ISLAMABAD: Finance Minister Muhammad Aurangzeb said on Tuesday that the government is committed to keeping Pakistan on track with structural reforms in key economic sectors, including energy, state-owned enterprises, privatisation, taxation, and government rightsizing.

He said that Pakistan has previously been seen as a “single-tranche country”, but the time has come to change this perception by implementing the structural benchmarks agreed upon under the IMF programme to ensure lasting macroeconomic stability.

Speaking to a group of investors led by Barclays, Mr Aurangzeb briefed the delegation on various policy interventions and initiatives undertaken over the past 12 months to reform the economy. He provided an overview of the growth and macroeconomic stability in key economic indicators, including twin deficits, a stable currency, foreign exchange reserves, and inflation, which he described as a “big story throughout the year”.

The finance minister credited the current macroeconomic stability to the successful conclusion of the nine-month IMF Stand-by Agreement initiated by Prime Minister Shehbaz Sharif and implemented rigorously by the caretaker administration. This, he said, has paved the way for a larger and longer Extended Fund Facility (EFF) to bring permanence to macroeconomic stability and implement structural reforms.

Says new fiscal year started with continuation of macroeconomic stability in first quarter

Mr Aurangzeb said Pakistan’s ability to clear letters of credit and import backlogs by May and June last year, as well as clear payments of nearly $2 billion in profits and dividends to foreign investors, was a positive outcome of this stability.

He added that the new fiscal year had started on a clean slate, with the continuation of macroeconomic stability in the first quarter. He pointed out that the current account deficit remained under control due to strong remittances, healthy RDA flows, and positive trends in exports, particularly in the diversification of exports and a significant increase in IT exports and services, as seen in August figures.

The finance minister also mentioned recent credit upgrades by international rating agencies and outlined plans to access international capital markets. He explained that the government had sent strong signals to the local market by scrapping some bank auctions, indicating that it was not desperate to borrow and would only do so at more favourable rates.

Mr Aurangzeb said the government wanted the banks to start lending to the private sector on impersonal terms and also mentioned the incentives offered to banks in the budget this year for increasing their micro-lending to the private sector, particularly agriculture, IT ecosystem and the SME sector.

He also discussed the signing of a National Fiscal Pact between the federation and its four units as part of the government’s reforms agenda, aiming to let the private sector lead growth, with the government providing policy support and continuity.

In response to a question, the minister noted the sharp drop in inflation from 38 per cent last year to a 44-month low of 6.9pc in September, calling it a strong indicator of economic recovery.

Members of the Barclays delegation praised the finance minister for his comprehensive briefing on Pakistan’s economy, expressing appreciation for the structural reforms and stability visible across sectors. They also showed strong interest in exploring investment opportunities and business collaborations in Pakistan.

Set exercise 1:
Answer these questions from the article on Pakistan's economic reforms.
(a) Which firm led the group of investors the finance minister spoke to?
(b) What was the inflation rate in September?
(c) Between which parties was the National Fiscal Pact signed?

Provided entries:
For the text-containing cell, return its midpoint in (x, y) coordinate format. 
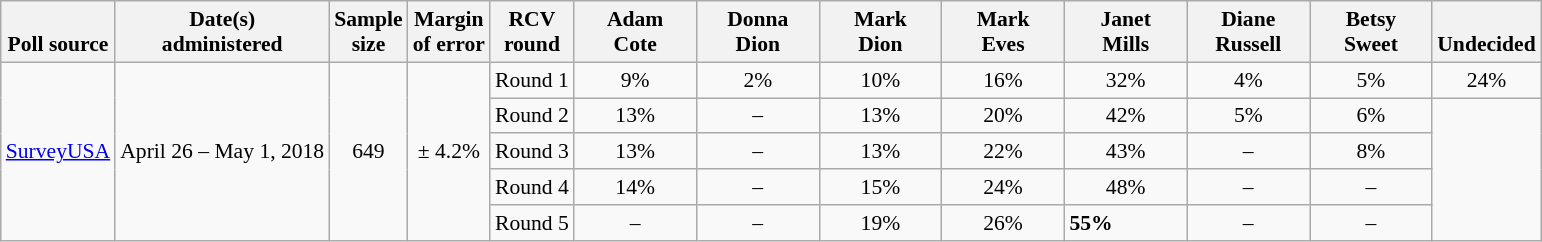
Round 5 (532, 223)
14% (636, 187)
MarkDion (880, 32)
42% (1126, 116)
JanetMills (1126, 32)
2% (758, 80)
± 4.2% (449, 151)
10% (880, 80)
DonnaDion (758, 32)
RCVround (532, 32)
DianeRussell (1248, 32)
8% (1372, 152)
15% (880, 187)
16% (1004, 80)
Round 4 (532, 187)
Samplesize (368, 32)
AdamCote (636, 32)
32% (1126, 80)
4% (1248, 80)
43% (1126, 152)
649 (368, 151)
SurveyUSA (58, 151)
Round 1 (532, 80)
6% (1372, 116)
Round 2 (532, 116)
Poll source (58, 32)
Round 3 (532, 152)
Date(s)administered (222, 32)
MarkEves (1004, 32)
BetsySweet (1372, 32)
9% (636, 80)
55% (1126, 223)
26% (1004, 223)
April 26 – May 1, 2018 (222, 151)
19% (880, 223)
20% (1004, 116)
Marginof error (449, 32)
48% (1126, 187)
22% (1004, 152)
Undecided (1486, 32)
For the text-containing cell, return its midpoint in (x, y) coordinate format. 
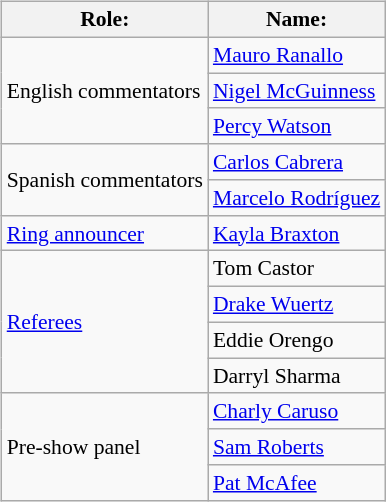
English commentators (105, 90)
Darryl Sharma (296, 376)
Drake Wuertz (296, 305)
Spanish commentators (105, 180)
Sam Roberts (296, 447)
Referees (105, 322)
Pat McAfee (296, 483)
Pre-show panel (105, 446)
Tom Castor (296, 269)
Percy Watson (296, 126)
Nigel McGuinness (296, 91)
Name: (296, 20)
Ring announcer (105, 233)
Role: (105, 20)
Mauro Ranallo (296, 55)
Carlos Cabrera (296, 162)
Eddie Orengo (296, 340)
Charly Caruso (296, 411)
Marcelo Rodríguez (296, 198)
Kayla Braxton (296, 233)
Extract the [X, Y] coordinate from the center of the cell holding the provided text.  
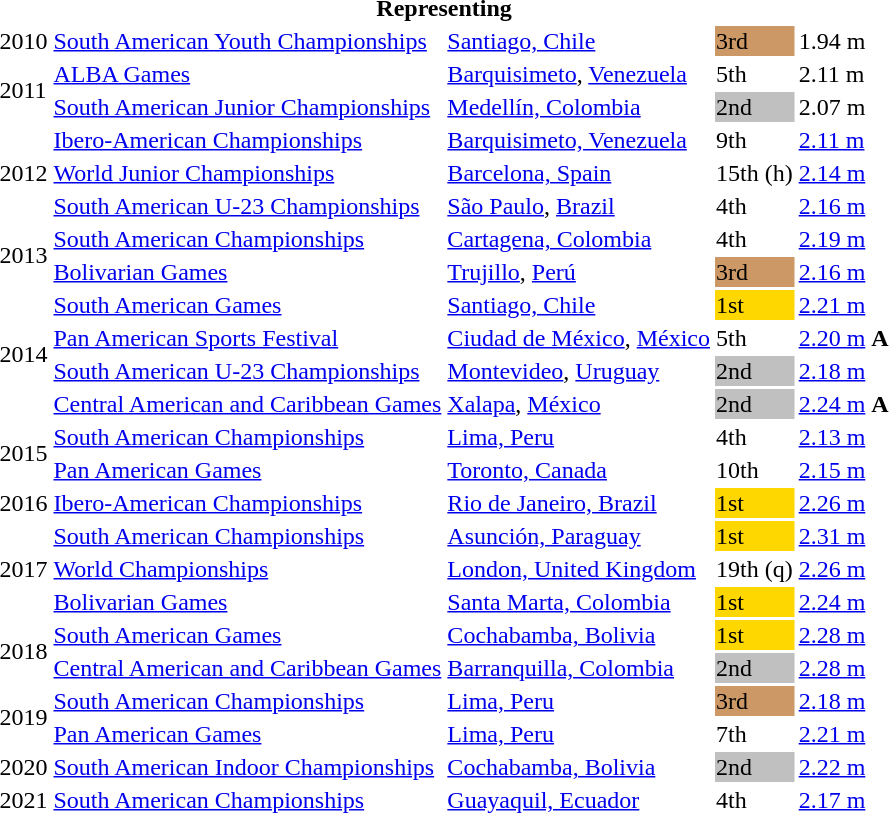
Montevideo, Uruguay [579, 371]
Barcelona, Spain [579, 173]
9th [754, 140]
London, United Kingdom [579, 569]
Cartagena, Colombia [579, 239]
Santa Marta, Colombia [579, 602]
World Championships [248, 569]
São Paulo, Brazil [579, 206]
Medellín, Colombia [579, 107]
Pan American Sports Festival [248, 338]
ALBA Games [248, 74]
Rio de Janeiro, Brazil [579, 503]
Toronto, Canada [579, 470]
Asunción, Paraguay [579, 536]
19th (q) [754, 569]
7th [754, 734]
South American Indoor Championships [248, 767]
South American Youth Championships [248, 41]
10th [754, 470]
Ciudad de México, México [579, 338]
South American Junior Championships [248, 107]
Xalapa, México [579, 404]
Barranquilla, Colombia [579, 668]
15th (h) [754, 173]
Trujillo, Perú [579, 272]
World Junior Championships [248, 173]
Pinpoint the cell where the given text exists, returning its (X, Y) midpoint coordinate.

Set exercise 2: In the records, start at the line that has "English commentators (105, 90)" and stop after the line that has "Carlos Cabrera (296, 162)". Recast only those lines as a Markdown table with the columns Row and Line, numbering each line and leaving out blank lines.

Result 1:
(a) Barclays
(b) 6.9pc, a 44-month low
(c) The federation and its four units

Result 2:
| Row | Line |
|---|---|
| 1 | English commentators (105, 90) |
| 2 | Darryl Sharma (296, 376) |
| 3 | Drake Wuertz (296, 305) |
| 4 | Spanish commentators (105, 180) |
| 5 | Sam Roberts (296, 447) |
| 6 | Referees (105, 322) |
| 7 | Pat McAfee (296, 483) |
| 8 | Pre-show panel (105, 446) |
| 9 | Tom Castor (296, 269) |
| 10 | Percy Watson (296, 126) |
| 11 | Nigel McGuinness (296, 91) |
| 12 | Name: (296, 20) |
| 13 | Ring announcer (105, 233) |
| 14 | Role: (105, 20) |
| 15 | Mauro Ranallo (296, 55) |
| 16 | Carlos Cabrera (296, 162) |